Cell competition leads to a high level of normal liver reconstitution by transplanted fetal liver stem/progenitor cells

Background & Aims: A critical property of stem cells is their ability to repopulate an organ or tissue under nonselective conditions. The aims of this study were to determine whether we could obtain reproducible, high levels of liver repopulation by transplanted fetal liver stem/progenitor cells in normal adult liver and the mechanism by which liver replacement occurred. Methods: Wild-type (dipeptidyl peptidase IV [DPPIV+]) embryonic day (ED) :14 fetal liver cells underwent transplantation into DPPIV- mutant F344 rats to follow the fate and differentiation of transplanted cells. To determine the mechanism for repopulation, proliferation and apoptosis of transplanted and host liver cells were also followed. Results: Transplanted ED 14 fetal liver cells proliferated continuously for 6 months, differentiated into mature hepatocytes, and replaced 23.5% of total liver mass. The progeny of transplanted cells were morphologically and functionally indistinguishable from host hepatocytes and expressed unique liver-specific genes commensurate with their location in the hepatic lobule.
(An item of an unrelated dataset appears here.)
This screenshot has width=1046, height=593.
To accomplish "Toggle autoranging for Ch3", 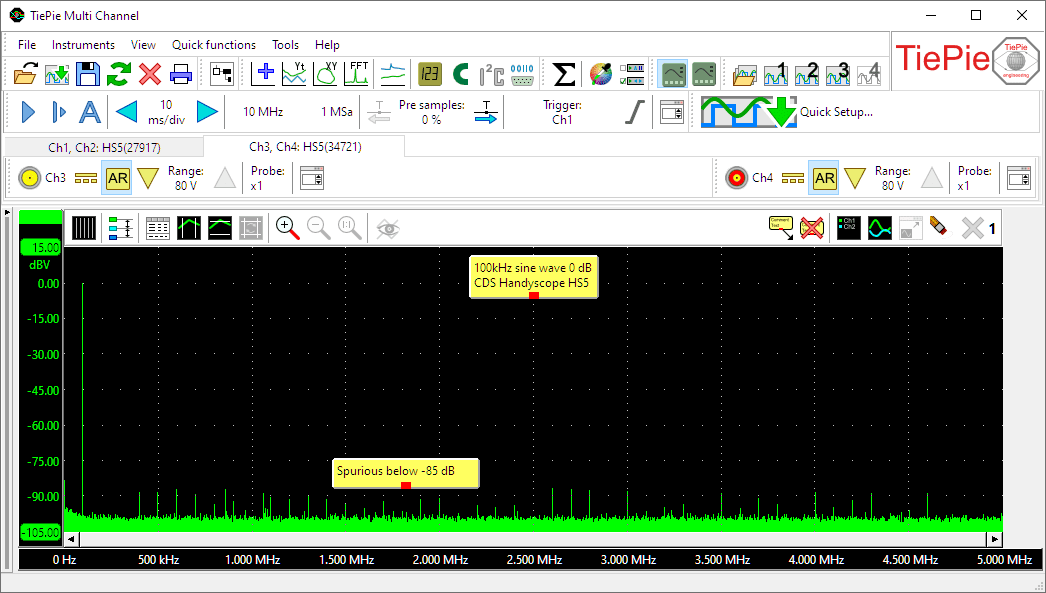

Repopulation was based on greater proliferative activity of transplanted cells and reduced apoptosis of their progeny compared with host hepatocytes, coupled with increased apoptosis of host hepatocytes immediately adjacent to transplanted cells. This process, referred to as cell-cell competition, has been described previously in Drosophila during wing development. Conclusions: We show for the first time that cell-cell competition, a developmental paradigm, can be used to replace functional organ tissue in an adult mammalian species under nonselective conditions and may serve as a strategy for tissue reconstitution in a wide variety of metabolic and other disorders involving the liver, as well as other organs.